"""

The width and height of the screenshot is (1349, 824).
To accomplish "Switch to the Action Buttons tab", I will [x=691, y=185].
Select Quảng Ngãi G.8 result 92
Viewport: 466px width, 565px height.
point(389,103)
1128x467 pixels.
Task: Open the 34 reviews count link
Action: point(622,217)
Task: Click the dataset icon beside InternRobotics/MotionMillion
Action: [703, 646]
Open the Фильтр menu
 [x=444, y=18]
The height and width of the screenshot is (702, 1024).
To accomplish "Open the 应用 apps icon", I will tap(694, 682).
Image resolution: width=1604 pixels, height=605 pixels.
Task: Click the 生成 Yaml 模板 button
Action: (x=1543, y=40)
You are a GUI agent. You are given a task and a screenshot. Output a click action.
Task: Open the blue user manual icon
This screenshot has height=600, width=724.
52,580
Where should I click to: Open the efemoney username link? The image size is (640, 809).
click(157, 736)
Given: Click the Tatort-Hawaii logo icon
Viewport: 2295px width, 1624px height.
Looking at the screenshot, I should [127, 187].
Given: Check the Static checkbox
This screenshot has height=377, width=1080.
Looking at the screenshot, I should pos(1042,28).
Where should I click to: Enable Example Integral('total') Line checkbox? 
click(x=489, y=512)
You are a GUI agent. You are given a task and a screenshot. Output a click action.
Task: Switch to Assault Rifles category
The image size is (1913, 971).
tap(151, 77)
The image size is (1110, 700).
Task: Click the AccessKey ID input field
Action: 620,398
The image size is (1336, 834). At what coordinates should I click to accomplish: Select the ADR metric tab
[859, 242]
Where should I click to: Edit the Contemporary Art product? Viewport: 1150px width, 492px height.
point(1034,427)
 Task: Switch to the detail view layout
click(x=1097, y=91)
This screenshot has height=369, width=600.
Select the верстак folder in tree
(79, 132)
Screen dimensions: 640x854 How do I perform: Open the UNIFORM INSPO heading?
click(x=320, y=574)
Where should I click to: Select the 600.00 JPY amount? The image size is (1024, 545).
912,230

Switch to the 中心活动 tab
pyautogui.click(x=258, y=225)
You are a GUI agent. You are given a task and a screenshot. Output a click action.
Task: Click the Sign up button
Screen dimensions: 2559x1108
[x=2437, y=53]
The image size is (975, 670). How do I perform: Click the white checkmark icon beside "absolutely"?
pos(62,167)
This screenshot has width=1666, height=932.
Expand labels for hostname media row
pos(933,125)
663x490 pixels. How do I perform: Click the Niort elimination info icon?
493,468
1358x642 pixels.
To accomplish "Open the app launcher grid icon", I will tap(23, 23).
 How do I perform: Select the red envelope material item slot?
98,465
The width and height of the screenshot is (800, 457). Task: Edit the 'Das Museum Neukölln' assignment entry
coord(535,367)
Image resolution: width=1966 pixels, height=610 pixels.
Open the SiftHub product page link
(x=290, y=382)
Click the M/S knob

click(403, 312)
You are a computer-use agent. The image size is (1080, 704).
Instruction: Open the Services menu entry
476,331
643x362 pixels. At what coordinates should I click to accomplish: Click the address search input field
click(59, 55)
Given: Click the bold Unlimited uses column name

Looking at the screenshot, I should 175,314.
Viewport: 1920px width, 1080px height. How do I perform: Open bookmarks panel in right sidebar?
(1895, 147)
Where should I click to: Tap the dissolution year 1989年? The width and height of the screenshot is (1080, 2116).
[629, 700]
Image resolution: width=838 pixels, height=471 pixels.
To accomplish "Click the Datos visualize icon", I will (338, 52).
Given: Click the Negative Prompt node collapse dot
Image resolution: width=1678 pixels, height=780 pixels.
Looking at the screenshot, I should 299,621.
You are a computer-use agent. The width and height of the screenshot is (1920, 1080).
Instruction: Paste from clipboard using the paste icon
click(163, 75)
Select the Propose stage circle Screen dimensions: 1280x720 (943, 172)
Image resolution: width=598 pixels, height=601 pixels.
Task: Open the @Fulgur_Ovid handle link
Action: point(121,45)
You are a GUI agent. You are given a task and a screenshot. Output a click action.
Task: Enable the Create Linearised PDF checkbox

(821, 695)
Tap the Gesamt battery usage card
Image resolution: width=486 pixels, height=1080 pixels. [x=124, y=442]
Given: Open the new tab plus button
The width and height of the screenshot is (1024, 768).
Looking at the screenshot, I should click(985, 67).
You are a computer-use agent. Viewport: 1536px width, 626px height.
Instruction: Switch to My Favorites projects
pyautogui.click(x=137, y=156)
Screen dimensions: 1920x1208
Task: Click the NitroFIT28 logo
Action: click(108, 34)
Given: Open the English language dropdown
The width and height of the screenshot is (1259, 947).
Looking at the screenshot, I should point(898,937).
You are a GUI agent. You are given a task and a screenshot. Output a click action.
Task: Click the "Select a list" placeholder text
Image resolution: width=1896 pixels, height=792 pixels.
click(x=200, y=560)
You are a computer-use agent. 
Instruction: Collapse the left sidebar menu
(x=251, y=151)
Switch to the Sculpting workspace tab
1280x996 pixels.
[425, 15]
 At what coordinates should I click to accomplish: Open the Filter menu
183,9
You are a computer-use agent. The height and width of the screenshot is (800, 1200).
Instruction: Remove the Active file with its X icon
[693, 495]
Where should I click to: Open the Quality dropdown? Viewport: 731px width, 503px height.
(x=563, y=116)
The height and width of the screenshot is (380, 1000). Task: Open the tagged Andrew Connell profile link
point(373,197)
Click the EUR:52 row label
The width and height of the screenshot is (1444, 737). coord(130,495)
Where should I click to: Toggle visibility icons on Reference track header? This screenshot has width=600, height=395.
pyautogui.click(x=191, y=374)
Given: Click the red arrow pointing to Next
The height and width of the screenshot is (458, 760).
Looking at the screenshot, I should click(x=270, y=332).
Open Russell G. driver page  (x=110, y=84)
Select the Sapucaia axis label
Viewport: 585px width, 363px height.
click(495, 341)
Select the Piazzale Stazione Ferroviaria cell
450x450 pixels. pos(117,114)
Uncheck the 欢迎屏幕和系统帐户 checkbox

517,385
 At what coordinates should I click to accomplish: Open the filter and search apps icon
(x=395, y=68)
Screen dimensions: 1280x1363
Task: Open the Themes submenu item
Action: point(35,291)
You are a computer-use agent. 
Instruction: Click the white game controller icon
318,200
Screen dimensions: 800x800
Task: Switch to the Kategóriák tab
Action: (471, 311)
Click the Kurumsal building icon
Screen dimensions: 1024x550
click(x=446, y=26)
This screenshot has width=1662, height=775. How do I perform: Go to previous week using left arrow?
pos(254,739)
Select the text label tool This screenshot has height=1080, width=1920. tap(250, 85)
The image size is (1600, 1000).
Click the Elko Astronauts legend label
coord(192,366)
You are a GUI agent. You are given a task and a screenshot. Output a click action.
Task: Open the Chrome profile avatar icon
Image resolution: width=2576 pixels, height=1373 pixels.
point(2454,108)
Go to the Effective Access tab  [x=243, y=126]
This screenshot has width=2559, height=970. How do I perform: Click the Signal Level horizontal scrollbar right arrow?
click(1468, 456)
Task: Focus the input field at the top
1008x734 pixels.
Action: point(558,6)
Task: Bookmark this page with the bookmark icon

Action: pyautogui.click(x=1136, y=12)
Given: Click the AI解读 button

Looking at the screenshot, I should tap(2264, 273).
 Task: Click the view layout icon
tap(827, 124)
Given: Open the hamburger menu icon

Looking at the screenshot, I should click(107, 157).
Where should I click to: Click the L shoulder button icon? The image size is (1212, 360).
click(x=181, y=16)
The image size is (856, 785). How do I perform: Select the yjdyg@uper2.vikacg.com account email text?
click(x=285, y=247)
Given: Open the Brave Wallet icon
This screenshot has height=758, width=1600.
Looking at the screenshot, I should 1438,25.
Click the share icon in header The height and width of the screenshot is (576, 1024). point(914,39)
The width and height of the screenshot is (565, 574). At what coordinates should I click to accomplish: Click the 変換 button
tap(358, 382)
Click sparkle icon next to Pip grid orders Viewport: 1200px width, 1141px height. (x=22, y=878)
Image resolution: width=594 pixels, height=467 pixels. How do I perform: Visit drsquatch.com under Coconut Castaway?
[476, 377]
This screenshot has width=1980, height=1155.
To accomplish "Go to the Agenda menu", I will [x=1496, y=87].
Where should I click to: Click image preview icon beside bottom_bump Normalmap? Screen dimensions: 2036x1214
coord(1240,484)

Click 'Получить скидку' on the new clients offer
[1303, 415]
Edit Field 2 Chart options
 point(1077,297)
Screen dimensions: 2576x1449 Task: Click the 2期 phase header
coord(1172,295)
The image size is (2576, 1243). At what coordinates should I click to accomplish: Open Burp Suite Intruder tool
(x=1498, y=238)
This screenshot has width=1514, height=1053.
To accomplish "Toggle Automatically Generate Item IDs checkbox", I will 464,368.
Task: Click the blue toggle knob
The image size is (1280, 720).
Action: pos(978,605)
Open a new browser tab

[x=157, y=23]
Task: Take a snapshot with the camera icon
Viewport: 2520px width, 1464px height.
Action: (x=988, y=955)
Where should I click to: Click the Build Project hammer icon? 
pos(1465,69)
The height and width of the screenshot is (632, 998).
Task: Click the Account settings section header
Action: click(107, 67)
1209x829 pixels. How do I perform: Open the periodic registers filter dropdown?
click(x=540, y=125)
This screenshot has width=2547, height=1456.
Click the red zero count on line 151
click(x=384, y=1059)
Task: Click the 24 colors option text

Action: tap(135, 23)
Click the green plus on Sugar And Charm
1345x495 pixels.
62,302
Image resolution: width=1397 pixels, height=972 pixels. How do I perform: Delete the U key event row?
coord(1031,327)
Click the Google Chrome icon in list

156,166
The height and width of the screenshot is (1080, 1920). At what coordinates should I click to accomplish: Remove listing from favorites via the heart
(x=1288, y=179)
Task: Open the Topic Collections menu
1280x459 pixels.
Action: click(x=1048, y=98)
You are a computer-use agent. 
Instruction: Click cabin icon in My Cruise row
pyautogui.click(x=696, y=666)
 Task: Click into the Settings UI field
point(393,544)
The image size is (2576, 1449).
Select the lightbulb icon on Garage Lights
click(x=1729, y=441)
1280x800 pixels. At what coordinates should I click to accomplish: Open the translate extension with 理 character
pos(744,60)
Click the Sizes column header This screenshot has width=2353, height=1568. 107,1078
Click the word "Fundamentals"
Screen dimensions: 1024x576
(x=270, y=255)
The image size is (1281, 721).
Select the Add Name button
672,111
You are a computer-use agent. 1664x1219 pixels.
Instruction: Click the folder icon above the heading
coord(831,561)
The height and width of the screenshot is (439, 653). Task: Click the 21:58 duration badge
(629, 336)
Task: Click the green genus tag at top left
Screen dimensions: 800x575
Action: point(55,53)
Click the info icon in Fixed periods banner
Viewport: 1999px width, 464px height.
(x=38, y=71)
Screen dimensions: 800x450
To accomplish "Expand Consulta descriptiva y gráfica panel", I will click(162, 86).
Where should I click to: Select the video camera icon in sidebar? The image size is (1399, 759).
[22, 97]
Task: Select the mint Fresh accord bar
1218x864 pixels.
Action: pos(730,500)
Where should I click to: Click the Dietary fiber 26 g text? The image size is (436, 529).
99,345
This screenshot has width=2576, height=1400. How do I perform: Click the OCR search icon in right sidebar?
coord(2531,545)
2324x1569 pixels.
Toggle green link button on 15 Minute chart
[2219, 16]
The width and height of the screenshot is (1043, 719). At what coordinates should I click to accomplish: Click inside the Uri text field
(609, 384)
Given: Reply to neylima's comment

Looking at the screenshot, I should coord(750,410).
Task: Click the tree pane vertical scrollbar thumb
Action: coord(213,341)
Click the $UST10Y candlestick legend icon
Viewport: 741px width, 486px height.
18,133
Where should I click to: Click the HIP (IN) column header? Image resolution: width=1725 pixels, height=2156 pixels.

"""

» **INSTRUCTIONS TO FOLLOW**: Please scale the entries from the line with "You are a computer-use agent. The width" to the line with "click(163, 75)", both ends included, and give those lines again with the requests unchanged. Multiply every coordinate in the answers by 1.15 and round each to a whole number, with halves rounded up.

» **RESPONSE TO THE TASK**:
You are a computer-use agent. The width and height of the screenshot is (1920, 1080).
Instruction: Paste from clipboard using the paste icon
click(187, 86)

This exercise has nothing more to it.